ENTRIES SUPPLIED:
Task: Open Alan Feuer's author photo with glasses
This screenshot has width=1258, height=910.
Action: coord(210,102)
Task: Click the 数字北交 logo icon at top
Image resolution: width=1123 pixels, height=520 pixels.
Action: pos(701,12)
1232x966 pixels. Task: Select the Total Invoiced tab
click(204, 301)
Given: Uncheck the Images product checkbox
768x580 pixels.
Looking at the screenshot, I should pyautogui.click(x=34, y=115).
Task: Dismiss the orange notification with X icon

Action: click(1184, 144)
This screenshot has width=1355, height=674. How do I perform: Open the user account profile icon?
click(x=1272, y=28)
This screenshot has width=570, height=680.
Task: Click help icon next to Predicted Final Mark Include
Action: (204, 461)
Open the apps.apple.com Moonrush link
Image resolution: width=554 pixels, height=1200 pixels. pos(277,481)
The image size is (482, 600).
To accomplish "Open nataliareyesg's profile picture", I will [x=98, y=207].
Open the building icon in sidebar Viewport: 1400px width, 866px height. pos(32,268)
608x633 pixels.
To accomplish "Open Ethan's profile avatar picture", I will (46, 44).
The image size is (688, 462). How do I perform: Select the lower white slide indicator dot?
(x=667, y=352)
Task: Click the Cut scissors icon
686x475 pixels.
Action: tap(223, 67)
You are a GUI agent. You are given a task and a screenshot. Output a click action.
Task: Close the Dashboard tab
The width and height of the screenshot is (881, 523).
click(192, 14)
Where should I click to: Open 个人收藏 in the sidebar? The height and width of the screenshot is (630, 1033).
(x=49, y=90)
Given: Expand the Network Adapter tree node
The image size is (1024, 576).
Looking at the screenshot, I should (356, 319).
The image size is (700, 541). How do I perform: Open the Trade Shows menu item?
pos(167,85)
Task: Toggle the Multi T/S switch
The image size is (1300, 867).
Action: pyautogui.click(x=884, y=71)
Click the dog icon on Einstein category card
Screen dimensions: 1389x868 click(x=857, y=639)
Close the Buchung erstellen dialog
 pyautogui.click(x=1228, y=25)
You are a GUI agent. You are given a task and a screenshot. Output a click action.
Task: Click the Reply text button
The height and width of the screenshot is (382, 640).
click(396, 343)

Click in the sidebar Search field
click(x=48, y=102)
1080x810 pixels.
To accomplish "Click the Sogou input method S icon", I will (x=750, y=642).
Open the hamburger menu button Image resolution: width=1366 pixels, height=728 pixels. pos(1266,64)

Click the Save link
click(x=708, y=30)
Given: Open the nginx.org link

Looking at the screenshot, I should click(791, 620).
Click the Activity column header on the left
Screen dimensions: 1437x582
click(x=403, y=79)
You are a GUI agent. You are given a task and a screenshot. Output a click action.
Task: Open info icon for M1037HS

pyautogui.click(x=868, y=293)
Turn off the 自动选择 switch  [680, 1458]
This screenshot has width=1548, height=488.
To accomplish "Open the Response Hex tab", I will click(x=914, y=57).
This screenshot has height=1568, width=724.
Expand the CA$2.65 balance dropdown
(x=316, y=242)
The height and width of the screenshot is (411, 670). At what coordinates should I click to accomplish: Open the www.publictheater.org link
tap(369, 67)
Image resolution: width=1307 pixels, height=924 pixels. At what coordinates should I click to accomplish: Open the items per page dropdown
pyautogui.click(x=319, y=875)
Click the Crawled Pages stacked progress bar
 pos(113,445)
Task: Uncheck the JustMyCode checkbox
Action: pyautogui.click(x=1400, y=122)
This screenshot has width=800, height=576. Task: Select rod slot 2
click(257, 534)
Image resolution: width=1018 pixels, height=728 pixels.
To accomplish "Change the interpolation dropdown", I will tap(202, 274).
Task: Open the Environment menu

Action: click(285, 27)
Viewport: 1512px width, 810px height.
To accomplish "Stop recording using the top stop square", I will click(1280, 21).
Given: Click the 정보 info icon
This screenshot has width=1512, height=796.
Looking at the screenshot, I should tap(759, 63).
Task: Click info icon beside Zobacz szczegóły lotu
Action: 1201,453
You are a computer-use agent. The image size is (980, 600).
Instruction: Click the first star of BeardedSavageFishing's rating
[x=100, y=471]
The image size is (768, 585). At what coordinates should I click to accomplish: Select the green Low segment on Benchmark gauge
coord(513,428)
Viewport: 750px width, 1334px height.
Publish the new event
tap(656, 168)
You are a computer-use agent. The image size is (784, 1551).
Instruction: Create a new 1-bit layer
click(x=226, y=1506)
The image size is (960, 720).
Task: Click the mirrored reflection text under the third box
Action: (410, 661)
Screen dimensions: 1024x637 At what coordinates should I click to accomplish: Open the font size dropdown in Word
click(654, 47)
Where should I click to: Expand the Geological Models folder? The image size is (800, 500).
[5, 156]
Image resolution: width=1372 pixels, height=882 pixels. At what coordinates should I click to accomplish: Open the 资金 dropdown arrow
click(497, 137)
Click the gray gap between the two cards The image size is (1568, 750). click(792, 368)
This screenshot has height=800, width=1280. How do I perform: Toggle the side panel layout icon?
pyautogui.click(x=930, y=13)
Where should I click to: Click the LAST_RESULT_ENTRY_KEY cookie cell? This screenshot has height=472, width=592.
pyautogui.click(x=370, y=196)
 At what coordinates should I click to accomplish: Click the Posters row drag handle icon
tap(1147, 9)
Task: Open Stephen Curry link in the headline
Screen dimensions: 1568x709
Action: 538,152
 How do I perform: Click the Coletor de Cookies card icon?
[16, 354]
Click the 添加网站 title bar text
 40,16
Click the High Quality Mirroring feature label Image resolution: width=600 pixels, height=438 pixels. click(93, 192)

THE TASK: Search term "will": return each line of the data that contains it.

REPLY TO THE EXERCISE:
To accomplish "Open nataliareyesg's profile picture", I will [x=98, y=207].
To accomplish "Open Ethan's profile avatar picture", I will (46, 44).
To accomplish "Click the Sogou input method S icon", I will (x=750, y=642).
To accomplish "Open the Response Hex tab", I will click(x=914, y=57).
To accomplish "Change the interpolation dropdown", I will tap(202, 274).
To accomplish "Stop recording using the top stop square", I will click(1280, 21).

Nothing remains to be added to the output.